Application of Adaptive Wavelet Neural Network Based on Particle Swarm Optimization Algorithm in Online PD Pattern Recognition
Luo Xin1, 3, Niu Haiqing1, Lai Liyong2, Shen Yangyang1, Wu Qian2
1. South China University of Technology Guangzhou 510641 China; 2. Guangzhou Power Supply Co., Ltd. Guangzhou 510620 China; 3. China Southern Power Grid EHV Transmission Company Guangzhou 510620 China
Abstract:The (partial discharge, PD) signal of XLPE cable may come not only from the body of the cable and its termination, but also from the corona discharge or surface discharge of the switchgear connected with the cable. Different PD sources have different damages on the equipment, and their differentiating criteria are different too. Therefore it is necessary to recognize different PDs.

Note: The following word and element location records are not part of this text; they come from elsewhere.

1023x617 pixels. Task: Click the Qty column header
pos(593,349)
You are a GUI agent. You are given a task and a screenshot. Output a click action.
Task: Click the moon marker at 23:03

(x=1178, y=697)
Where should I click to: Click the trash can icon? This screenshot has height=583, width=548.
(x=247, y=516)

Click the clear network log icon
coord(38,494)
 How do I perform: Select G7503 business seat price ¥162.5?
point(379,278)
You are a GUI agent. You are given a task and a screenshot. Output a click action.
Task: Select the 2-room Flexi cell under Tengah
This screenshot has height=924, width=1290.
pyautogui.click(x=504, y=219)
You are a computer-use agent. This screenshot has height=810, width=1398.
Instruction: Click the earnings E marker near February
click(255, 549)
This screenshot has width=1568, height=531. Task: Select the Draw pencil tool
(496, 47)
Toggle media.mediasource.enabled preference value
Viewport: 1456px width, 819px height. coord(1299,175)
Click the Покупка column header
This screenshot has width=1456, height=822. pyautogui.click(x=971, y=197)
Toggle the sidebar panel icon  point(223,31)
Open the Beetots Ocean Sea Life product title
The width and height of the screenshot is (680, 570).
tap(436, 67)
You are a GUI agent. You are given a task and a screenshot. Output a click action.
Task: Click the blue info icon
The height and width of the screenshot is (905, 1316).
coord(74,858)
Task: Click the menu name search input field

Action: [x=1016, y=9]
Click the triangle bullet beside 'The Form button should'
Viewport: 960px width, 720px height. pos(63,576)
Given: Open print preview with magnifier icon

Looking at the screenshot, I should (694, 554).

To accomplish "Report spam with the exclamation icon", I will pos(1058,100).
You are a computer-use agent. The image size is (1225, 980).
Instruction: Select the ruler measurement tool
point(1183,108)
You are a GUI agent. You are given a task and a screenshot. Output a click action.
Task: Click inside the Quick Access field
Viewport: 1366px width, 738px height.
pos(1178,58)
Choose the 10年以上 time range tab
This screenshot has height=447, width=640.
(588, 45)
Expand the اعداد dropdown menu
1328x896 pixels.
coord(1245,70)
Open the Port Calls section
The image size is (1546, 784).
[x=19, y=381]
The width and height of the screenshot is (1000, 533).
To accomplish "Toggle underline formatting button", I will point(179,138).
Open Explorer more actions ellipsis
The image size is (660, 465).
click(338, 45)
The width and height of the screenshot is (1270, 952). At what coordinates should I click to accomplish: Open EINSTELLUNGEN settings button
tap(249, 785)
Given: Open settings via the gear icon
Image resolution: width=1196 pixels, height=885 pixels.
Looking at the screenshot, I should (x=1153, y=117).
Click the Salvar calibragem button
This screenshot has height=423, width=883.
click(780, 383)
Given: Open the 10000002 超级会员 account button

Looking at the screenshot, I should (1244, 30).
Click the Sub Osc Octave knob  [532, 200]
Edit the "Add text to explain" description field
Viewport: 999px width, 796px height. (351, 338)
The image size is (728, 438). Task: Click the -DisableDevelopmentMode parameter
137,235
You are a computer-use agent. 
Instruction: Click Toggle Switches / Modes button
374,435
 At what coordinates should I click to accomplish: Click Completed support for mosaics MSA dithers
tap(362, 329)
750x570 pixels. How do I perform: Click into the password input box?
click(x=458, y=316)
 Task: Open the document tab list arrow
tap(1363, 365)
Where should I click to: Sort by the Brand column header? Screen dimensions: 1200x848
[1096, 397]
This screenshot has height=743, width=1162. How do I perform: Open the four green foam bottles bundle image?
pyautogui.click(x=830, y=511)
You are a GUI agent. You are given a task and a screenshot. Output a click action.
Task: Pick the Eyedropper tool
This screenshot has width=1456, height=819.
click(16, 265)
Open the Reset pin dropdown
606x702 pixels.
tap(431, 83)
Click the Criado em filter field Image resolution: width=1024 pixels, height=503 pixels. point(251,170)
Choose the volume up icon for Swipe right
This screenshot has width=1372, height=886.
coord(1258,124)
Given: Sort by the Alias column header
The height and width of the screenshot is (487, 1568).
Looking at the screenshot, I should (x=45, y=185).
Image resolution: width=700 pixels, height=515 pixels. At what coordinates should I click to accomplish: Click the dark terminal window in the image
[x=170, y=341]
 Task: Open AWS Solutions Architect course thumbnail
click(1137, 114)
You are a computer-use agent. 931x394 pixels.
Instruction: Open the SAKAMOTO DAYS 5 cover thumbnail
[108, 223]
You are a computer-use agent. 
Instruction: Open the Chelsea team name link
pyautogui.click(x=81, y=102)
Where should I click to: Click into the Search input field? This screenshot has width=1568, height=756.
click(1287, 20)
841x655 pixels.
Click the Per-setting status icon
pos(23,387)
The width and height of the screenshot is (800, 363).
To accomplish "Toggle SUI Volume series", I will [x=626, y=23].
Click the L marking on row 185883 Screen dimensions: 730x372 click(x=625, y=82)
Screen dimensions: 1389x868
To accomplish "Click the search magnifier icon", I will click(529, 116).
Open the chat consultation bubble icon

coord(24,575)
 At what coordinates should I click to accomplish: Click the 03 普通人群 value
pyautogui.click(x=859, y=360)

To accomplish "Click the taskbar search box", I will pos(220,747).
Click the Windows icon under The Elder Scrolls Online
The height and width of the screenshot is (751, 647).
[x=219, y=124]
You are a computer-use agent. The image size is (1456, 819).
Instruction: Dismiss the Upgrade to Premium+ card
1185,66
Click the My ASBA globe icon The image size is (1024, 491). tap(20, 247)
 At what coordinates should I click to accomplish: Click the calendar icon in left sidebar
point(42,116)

A new pattern recognition method based on adaptive wavelet neural network is proposed and an adaptive wavelet neural network with four-layer is given to recognize PD source in this paper. Particle swarm optimization algorithm is used to optimize the network first, and then BP algorithm is used to make a second optimization, whose performance is remarkably better than that only using BP algorithm. Influences of different wavelets and different structures to the performance of the adaptive wavelet neural network are discussed. The results show that the adaptive wavelet neural network which is optimized by both particle swarm optimization and BP algorithms is able to recognize PD source accurately and reliably.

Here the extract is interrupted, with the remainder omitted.